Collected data
****************************************
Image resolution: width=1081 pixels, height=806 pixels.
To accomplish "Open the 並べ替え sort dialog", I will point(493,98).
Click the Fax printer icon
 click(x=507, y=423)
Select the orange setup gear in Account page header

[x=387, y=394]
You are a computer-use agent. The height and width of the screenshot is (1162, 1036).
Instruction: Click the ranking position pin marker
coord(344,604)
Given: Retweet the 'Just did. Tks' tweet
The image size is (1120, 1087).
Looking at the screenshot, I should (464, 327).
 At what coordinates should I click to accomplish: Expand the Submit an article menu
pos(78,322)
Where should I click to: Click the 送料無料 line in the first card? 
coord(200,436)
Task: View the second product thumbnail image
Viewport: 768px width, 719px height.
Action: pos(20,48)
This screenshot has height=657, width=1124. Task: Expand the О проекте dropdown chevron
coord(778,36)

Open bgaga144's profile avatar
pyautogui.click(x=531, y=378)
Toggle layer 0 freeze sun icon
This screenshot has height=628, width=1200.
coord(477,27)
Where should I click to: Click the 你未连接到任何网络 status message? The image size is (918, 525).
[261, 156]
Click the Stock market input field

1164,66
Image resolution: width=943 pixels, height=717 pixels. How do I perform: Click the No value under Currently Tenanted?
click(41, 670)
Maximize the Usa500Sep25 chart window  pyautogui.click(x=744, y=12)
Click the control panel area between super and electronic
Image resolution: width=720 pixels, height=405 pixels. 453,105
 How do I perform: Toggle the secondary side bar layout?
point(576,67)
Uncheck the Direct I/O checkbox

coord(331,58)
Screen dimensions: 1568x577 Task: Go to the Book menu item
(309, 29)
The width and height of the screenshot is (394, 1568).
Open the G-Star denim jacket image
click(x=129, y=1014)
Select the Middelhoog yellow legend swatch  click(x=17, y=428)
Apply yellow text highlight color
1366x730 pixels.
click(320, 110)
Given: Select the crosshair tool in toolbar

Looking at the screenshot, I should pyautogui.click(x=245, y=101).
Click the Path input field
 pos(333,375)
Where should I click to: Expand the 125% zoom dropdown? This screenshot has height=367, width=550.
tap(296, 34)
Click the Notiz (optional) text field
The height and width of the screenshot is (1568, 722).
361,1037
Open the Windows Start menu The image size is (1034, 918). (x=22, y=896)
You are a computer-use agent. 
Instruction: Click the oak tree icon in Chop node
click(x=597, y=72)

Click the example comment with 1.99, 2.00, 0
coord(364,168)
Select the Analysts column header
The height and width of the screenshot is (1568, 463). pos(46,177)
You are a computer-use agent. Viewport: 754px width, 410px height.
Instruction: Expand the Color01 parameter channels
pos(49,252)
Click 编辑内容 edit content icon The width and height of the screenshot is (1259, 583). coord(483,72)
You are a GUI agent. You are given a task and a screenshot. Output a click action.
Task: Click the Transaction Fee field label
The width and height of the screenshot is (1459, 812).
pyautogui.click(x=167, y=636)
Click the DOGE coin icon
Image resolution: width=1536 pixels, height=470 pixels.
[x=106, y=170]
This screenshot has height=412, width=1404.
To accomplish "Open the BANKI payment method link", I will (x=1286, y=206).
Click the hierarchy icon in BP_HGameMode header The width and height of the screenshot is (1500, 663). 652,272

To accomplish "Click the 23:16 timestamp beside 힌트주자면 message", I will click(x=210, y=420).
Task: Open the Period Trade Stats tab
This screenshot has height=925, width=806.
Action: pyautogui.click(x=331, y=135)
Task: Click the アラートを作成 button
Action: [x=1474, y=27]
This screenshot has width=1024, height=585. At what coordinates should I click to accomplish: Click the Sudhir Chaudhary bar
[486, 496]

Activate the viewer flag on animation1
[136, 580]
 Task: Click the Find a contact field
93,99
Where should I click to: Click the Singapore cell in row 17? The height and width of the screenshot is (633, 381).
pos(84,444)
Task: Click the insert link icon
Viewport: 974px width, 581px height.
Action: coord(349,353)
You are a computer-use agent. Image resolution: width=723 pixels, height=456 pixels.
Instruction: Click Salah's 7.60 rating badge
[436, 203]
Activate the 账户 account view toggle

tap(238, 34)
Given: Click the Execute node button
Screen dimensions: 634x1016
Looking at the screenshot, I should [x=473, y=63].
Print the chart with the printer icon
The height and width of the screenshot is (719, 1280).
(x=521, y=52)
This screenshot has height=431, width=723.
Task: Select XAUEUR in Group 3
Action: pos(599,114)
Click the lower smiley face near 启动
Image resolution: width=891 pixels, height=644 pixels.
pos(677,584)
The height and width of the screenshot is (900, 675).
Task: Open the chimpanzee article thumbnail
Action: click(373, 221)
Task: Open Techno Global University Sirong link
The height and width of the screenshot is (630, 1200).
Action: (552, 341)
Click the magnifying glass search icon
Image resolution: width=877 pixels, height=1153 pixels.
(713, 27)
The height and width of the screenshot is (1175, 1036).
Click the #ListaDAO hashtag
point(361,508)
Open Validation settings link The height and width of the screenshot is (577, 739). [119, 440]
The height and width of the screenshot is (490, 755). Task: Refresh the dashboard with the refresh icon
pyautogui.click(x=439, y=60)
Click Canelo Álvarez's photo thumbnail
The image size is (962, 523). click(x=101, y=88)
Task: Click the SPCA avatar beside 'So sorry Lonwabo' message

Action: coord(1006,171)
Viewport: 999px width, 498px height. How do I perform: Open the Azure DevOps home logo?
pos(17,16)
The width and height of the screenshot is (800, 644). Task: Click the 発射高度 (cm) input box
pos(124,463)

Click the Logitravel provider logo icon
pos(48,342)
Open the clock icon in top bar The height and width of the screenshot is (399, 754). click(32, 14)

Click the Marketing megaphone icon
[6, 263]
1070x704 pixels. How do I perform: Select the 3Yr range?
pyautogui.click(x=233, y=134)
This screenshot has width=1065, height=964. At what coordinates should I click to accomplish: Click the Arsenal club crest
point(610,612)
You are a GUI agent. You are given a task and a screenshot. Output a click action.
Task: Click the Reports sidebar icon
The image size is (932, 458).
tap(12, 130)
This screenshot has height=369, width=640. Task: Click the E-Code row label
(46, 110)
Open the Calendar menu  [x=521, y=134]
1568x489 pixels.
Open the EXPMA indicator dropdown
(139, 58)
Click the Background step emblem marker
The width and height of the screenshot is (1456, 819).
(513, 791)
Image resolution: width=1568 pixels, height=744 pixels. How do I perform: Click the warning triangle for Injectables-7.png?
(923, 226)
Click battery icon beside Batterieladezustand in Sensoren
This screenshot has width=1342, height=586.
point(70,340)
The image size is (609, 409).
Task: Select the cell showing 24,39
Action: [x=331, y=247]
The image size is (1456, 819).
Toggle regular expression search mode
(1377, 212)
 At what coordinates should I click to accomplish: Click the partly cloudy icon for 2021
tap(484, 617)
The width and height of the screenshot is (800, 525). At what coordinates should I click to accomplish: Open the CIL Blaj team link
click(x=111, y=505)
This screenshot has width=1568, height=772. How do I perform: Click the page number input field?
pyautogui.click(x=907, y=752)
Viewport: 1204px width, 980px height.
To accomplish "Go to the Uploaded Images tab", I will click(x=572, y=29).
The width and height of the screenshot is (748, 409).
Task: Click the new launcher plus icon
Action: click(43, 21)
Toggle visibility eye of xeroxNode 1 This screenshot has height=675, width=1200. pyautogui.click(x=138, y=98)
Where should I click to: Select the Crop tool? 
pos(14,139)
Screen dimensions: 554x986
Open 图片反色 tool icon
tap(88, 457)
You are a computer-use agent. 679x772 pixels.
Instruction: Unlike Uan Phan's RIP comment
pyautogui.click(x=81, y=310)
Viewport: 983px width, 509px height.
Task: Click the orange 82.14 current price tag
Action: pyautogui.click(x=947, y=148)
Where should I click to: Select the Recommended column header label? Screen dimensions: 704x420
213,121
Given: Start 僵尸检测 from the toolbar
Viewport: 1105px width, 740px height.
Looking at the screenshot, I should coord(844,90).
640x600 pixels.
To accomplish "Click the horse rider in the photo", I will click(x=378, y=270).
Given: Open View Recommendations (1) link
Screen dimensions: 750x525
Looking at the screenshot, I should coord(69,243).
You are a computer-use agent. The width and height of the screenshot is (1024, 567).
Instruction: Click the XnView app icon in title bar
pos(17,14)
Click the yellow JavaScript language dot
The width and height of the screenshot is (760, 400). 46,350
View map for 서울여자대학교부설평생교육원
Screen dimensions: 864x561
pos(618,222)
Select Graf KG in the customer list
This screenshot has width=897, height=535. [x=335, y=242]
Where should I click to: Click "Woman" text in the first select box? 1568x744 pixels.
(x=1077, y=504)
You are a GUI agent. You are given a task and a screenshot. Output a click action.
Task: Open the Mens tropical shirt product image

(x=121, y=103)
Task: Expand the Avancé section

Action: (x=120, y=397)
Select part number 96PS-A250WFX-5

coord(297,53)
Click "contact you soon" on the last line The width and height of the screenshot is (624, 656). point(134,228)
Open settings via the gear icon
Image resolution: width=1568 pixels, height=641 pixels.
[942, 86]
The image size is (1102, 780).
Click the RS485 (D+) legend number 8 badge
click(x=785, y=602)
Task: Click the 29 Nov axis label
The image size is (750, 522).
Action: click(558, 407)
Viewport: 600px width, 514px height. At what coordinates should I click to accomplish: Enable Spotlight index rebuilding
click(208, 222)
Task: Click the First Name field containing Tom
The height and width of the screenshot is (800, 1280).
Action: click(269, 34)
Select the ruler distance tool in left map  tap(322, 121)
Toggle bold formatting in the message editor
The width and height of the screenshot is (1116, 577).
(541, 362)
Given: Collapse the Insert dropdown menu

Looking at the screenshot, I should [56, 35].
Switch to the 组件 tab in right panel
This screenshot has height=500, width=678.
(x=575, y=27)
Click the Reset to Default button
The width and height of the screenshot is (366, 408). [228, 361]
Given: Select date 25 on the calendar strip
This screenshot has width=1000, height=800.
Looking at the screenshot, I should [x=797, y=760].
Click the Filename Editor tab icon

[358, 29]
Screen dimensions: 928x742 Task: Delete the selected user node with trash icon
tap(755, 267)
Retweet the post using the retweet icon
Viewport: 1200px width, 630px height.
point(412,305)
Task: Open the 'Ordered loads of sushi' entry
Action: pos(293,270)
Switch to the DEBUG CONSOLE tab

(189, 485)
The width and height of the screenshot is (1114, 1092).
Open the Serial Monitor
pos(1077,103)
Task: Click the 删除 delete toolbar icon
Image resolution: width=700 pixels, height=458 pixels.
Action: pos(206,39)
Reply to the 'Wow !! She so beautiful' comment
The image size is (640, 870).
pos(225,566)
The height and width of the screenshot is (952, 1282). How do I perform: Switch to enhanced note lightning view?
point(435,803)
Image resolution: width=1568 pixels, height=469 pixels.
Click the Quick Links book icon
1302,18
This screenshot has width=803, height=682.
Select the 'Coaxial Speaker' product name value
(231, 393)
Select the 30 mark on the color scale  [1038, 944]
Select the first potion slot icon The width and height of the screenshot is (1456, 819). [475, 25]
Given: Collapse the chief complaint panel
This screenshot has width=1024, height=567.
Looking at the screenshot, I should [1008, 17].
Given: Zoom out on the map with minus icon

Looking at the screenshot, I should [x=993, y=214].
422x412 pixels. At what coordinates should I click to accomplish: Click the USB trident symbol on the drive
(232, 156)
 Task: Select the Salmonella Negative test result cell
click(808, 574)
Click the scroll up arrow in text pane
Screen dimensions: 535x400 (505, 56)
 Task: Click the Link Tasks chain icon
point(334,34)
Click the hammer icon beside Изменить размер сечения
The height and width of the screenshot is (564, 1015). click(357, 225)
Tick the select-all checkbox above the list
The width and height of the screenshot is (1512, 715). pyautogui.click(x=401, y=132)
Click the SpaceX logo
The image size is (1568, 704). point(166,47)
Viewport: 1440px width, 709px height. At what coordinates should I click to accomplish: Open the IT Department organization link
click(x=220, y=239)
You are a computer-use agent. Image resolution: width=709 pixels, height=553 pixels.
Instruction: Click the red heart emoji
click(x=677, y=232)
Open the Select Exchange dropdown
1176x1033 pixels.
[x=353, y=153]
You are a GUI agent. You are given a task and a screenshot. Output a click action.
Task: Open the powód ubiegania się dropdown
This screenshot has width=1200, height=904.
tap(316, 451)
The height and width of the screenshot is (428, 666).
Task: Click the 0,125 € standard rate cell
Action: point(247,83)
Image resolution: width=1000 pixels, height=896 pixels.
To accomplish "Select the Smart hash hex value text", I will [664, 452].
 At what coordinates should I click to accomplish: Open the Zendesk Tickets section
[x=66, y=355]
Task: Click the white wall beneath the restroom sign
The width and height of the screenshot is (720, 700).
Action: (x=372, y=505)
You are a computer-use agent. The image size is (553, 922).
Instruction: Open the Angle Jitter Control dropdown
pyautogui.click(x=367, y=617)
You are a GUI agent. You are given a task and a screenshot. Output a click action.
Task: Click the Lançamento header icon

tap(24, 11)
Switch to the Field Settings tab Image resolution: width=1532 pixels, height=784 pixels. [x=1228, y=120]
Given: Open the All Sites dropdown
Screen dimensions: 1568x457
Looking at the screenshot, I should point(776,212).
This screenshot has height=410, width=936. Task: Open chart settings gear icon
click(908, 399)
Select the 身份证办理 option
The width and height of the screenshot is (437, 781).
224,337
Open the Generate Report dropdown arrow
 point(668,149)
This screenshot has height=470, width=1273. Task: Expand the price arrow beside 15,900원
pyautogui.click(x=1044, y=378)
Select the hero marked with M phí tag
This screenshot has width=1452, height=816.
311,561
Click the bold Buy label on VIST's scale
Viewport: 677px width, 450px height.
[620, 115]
****************************************
## [ASSIGNMENT]
Lines that contain "computer" are to be copied from the records above.

## [EXERCISE RESPONSE]
You are a computer-use agent. The height and width of the screenshot is (1162, 1036).
You are a computer-use agent. 
You are a computer-use agent. Viewport: 754px width, 410px height.
You are a computer-use agent. Image resolution: width=723 pixels, height=456 pixels.
You are a computer-use agent. 679x772 pixels.
You are a computer-use agent. The width and height of the screenshot is (1024, 567).
You are a computer-use agent. Image resolution: width=709 pixels, height=553 pixels.
You are a computer-use agent. The image size is (553, 922).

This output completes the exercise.